One of the “main components” of the archives and special collections is the Curtis Theatre Collection, according to William Daw, the collection’s curator. Daw said the collection started in the 1950s by Dr. Ford Curtis and his wife, Harriet, both faculty of Pitt’s English department at the time.
“When they retired they decided to spend their retirement amassing more materials relating to theatre,” Daw said. “They traveled to Europe and put advertisements in the paper asking people to clean out their closets for programs, posters and everything under the sun. Once they started to arrange that material they donated it to the library and Dr. Curtis became the first curator for the collection.”
Daw said the Curtis Theatre Collection began focusing on documenting the history of the performing arts in western Pennsylvania in the 1980s and is a mixture of books, journals, programs, scrapbooks, photographs, posters and newspaper clippings. The Barrymores, a prominent acting family, are one group these documents showcase, according to Daw.
“There are parts of the collection that are more visual than others,” Daw said. “We have whole scrapbooks that are devoted to the Barrymores and other early 20th-century performers.”
Like the Barrymores, other celebrities have found their place in the archives collection. Broadway stars would travel with touring productions all around the country and there are several instances of famous actress Katharine Hepburn performing in Pittsburgh, according to Daw.
“There was one instance where [Katharine Hepburn] came and a theatre attendee took one of the programs from her previous appearance and sketched it in pencil,” Daw said. “She probably waited outside for Katharine Hepburn to leave the theatre and actually got her to sign it, and that’s part of one of the scrapbooks we have.”
Another large area of collection is related to the medical field, according to Galloway. Galloway said Pitt has the papers of many prominent scientists and surgeons, including Dr. Thomas Starzl and Dr. Peter Safar.
Dr. Starzl is informally known as the father of liver transportation and became affiliated with Pitt in 1981. He remained in Pittsburgh until his death in 2017 and served as director of what is now known as the Thomas E. Starzl Transplantation Institute.
Dr.
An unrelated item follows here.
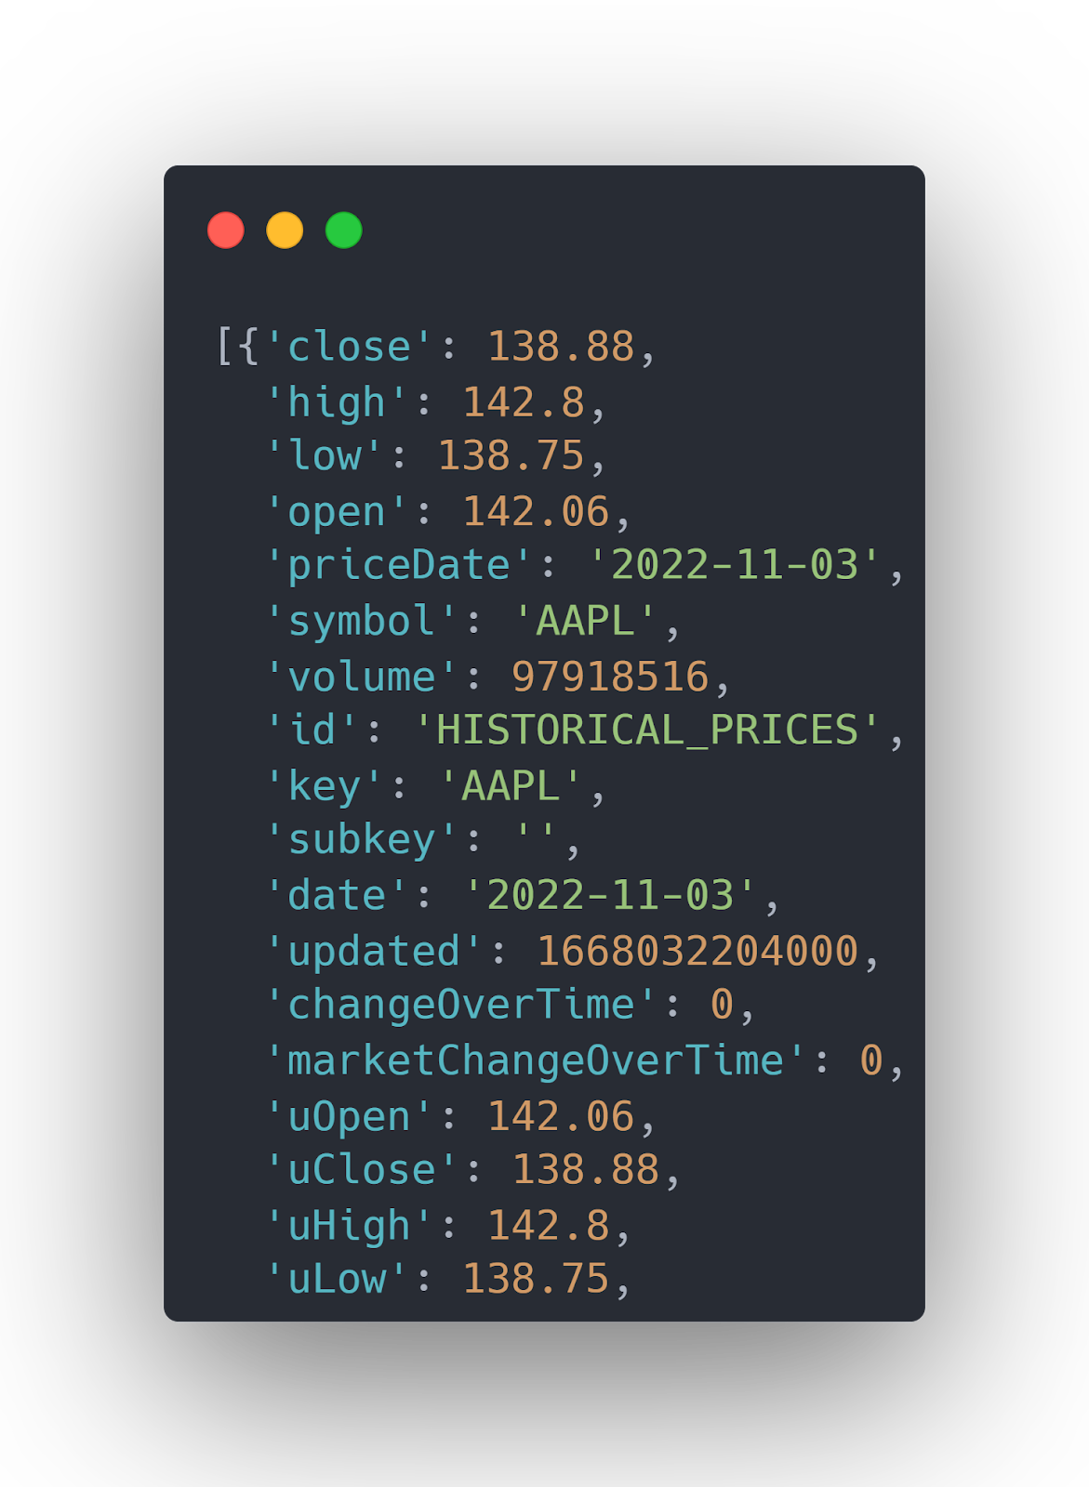Click the 'uLow' key text
Viewport: 1089px width, 1487px height.
click(337, 1280)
Safar founded the Safar Center for Resuscitation Research at Pitt’s School of Medicine and is known for developing the techniques, with other researchers, that are now used for CPR.
Galloway said it’s important to know that the collections are open to everyone from “all walks of life.” He said he would love for more students to use the archives and talk to the librarians for help on any projects or papers.
“It’s not just academic researchers,” Galloway said. “We have city planners that come and use our collections, we have the mining industry that comes and looks at our coal mine maps to see what’s underground, we have genealogists come and do family history and we have authors who are trying to learn about a particular period of time.”